Economics often decide the fate of a microgrid proposal. Sometimes, however, the calculator gets set aside when the project has a strong humanitarian purpose. Such is the case with a program launched by the Rocky Mountain Institute (RMI) and Save the Children to build school microgrids in Puerto Rico.
The program emerged after RMI began exploring ways to help the US territory recover from last year’s Hurricane Maria, a brutal onslaught that destroyed the island’s power grid, caused $90 billion in damages and led to an estimated 2,975 deaths.
RMI learned via Save the Children that the storm kept children out of school 13 million cumulative days. With severe damage to buildings and no electricity in many locations, the public education system shut down for two months. Some schools reopened only half time, others never at all.
“Because they didn’t have electricity to power their refrigerators, or get water to students, schools had to remain closed,” said Ana Sophia Mifsud, an associate with RMI’s Islands Energy Program.
The absence of electricity caused a range of operational problems. Lack of Internet delayed communications to principals from Puerto Rico’s Department of Education. Lack of light left kitchen workers fumbling in the dark.
“A lot of kitchen staff come before the sun rises, and it’s dangerous for them to be cooking and cutting things in the dark,” Mifsud said.
But it turned out the hurricane wasn’t the only problem. An unreliable grid and the remote location of some of Puerto Rico’s communities made electricity an uncertain commodity even before Hurricane Maria.
So RMI and Save the Children launched a pilot project to install renewable microgrids in 12 schools that serve Kindergarten through Grade 8, most with 200-500 students.
The partners selected the schools not because they offered the best test case for a microgrid, but because they had the greatest need.
“Most of these schools are in communities that are incredibly poor, where most people would not think to put in a microgrid,” Mifsud said.
RMI and Save the Children started up their first school microgrid last month in Orocovis, a mountain town of about 23,000 people 50 miles from San Juan.
The microgrid, which includes a 15-kW rooftop solar array and a 34-kWh lithium-ion battery system, is electrifying an elementary school with 234 students.

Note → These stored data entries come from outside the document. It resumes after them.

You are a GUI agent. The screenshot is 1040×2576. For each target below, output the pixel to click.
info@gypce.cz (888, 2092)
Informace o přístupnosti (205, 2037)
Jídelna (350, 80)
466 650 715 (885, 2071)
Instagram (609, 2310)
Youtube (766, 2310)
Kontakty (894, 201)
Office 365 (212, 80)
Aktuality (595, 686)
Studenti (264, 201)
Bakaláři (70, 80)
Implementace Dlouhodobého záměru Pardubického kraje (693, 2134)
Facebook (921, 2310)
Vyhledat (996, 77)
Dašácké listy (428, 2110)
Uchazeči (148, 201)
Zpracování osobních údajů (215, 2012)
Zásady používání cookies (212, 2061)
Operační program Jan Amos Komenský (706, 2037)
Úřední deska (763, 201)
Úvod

The microgrid cost $100,000-120,000, a figure that included extensive rewiring within the school. The money came from an array of donations.
The team hopes to have a second school microgrid up and running in January.

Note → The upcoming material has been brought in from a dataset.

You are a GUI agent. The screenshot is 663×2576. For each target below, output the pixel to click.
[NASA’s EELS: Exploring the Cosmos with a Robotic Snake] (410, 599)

But it’s a school-by-school endeavor dependent on raising funds for each project. And the 12 chosen schools are just a drop in the bucket — Puerto Rico has roughly 1,400 public schools.
So RMI is looking for ways to scale more quickly, possibly by partnering with other nonprofits. The Red Cross, for example, has pledged to help 100 schools.

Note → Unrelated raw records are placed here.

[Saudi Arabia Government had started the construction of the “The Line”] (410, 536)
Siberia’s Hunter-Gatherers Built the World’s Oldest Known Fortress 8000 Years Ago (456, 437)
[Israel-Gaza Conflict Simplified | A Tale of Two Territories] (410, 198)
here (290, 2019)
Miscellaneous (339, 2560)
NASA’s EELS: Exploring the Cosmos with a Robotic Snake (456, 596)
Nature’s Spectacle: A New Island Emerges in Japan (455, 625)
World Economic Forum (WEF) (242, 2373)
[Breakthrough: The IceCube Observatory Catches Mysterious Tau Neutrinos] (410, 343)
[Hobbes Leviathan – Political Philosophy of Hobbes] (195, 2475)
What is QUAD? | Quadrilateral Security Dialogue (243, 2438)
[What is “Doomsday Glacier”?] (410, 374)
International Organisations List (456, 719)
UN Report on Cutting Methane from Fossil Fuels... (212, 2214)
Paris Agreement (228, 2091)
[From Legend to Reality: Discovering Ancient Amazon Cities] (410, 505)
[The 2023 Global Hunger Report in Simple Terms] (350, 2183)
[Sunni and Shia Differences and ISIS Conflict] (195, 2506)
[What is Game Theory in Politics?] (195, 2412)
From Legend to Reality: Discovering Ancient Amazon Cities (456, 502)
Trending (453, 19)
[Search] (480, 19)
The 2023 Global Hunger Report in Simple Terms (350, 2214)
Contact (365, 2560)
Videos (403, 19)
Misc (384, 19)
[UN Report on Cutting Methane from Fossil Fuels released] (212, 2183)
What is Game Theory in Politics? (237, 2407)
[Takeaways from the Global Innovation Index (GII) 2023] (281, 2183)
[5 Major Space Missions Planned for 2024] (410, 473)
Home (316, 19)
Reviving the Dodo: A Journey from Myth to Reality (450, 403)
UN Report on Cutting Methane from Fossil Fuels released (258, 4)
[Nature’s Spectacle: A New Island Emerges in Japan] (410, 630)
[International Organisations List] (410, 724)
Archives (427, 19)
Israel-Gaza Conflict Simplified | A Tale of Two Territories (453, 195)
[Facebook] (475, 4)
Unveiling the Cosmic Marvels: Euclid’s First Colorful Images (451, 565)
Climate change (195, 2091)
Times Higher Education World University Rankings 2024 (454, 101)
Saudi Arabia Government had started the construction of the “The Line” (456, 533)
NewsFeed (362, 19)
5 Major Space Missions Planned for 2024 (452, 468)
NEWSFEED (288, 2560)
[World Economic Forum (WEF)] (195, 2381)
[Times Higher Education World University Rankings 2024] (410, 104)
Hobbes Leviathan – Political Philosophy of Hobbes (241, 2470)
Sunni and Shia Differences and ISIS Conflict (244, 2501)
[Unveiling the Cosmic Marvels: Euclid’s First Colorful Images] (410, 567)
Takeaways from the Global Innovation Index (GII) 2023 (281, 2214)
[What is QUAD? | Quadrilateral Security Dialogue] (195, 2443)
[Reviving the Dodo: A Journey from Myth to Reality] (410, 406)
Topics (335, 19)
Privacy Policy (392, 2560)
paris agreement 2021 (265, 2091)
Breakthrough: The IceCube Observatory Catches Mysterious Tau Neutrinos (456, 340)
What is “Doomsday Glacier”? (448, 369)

RMI also is carefully watching action by the education department following enactment of a resolution in August that requires the department create a pilot program advancing renewable energy in schools.
The RMI/Save the Children microgrids all use renewable energy, a decision made to help move Puerto Rico away from thinking of back-up generation as “a diesel generator rusting in your backyard, which-is-business as usual with people in disaster areas,” Mifsud said.
The partners also are pursuing the ‘energy efficiency first’ principle — looking for ways to save energy in the building before installing the school microgrids. This allows the schools to install smaller — and therefore less costly — microgrids. RMI found that every percent in energy savings achieved, reduces microgrid costs by about the same.
Mifsud said it’s important to note that the school microgrids are more than “sexy generators.” They also can help support Puerto Rico’s grid by providing it with power when the solar and energy storage systems are not used by the schools on weekends, holidays and in summer.
In addition, the central grid operator can access microgrid batteries for load shifting and frequency regulation. In return, the education department gains a new revenue stream.
RMI envisions the school microgrids achieving several tasks, not only electrifying the schools and bolstering the grid, but also serving the larger community; for example, offering community access to the Internet.
The value steams are many, she said, adding that some aren’t quantifiable — like the value of creating stability in a child’s life.
In addition to Orocovis, the towns chosen for the school microgrids are: Ciales, Morovis, Corozal, Naranjito, Comerío, Barranquitas, Aguas Buenas, Canóvanas, Yabucoa, Humacao and Las Piedras.